How can a loop create deadlock on some machines and not locally

Hello,
I am new to Rust. Sorry for stupid question.
Ive been trying to run a multithreaded code, where the threads wait for some queue having some tasks, and executing that task if there are any.
I have a complex version of the following code:

use std::thread;
pub async fn do_something() {
    println!("Started!");
    loop { // <- If i comment this out, I see 4 Started
        thread::sleep(std::time::Duration::from_secs(1));
    }
}
#[tokio::main]
async fn main() {
    let mut workers = vec![];
    for _ in 0..4 {
        println!("Go!");
        workers.push(tokio::task::spawn(do_something()));
    }
    thread::sleep(std::time::Duration::from_secs(2));
    println!("Finished!");
}

Locally, it worked for every sort of PC. But it fails on places such as Azure pipeline.
I realized that instead of 4 "Started" I see 2 "Started". The playground then gives time-out while devops servers wait first for like 1 hour.
There exists also no problem if my number of threads is 1; therefore this issue happens just with >1 number of threads.

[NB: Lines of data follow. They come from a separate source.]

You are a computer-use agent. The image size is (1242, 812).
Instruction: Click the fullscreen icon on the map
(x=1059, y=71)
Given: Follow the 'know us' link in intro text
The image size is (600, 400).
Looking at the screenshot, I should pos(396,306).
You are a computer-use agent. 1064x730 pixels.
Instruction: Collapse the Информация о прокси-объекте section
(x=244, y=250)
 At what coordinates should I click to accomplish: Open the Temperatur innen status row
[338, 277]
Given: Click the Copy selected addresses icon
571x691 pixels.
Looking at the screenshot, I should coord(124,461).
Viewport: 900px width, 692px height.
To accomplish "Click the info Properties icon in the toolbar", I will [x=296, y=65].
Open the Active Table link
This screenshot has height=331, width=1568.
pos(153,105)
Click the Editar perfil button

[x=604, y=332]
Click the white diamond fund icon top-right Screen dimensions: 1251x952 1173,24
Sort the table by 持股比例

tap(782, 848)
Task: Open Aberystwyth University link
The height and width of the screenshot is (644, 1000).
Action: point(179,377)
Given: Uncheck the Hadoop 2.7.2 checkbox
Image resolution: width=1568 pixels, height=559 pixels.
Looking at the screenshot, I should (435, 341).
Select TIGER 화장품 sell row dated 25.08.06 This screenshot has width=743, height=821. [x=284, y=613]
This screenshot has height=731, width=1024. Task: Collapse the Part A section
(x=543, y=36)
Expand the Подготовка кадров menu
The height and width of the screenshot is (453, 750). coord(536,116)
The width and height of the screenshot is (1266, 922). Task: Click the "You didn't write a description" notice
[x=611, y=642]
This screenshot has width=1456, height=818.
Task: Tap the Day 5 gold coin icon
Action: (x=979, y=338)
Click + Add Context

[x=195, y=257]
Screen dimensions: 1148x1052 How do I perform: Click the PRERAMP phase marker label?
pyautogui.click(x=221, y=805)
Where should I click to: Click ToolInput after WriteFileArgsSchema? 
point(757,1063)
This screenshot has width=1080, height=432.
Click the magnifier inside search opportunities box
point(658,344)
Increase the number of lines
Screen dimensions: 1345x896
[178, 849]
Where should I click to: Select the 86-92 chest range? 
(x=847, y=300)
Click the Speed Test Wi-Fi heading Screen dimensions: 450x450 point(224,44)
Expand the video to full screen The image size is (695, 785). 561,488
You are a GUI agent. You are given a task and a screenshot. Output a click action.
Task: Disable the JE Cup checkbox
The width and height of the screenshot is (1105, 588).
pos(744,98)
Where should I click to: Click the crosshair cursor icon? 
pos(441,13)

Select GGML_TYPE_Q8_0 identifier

I am sort of lost looking at a really short code. Can anyone maybe see anything?

Check out this blog post:

tl;dr don't use thread::sleep

4 Likes

The answer to the literal question is that tokio will start a number of real threads based on the number of CPU cores, so you're probably seeing it run on a one or two core machine on Azure, with two allocated threads.

1 Like

I do find it interesting that it doesn't hang with one thread though. That implies that tokio is coopting the main thread to run tasks after returning from main, killing the worker threads silently after some time, but gets starved if there's number of worker threads+1 blocking tasks. Tricky!

I also discovered this probably after 4-5 hours writing this. hope this will be useful.

It's really tricky that for the task, it hijacks the main thread!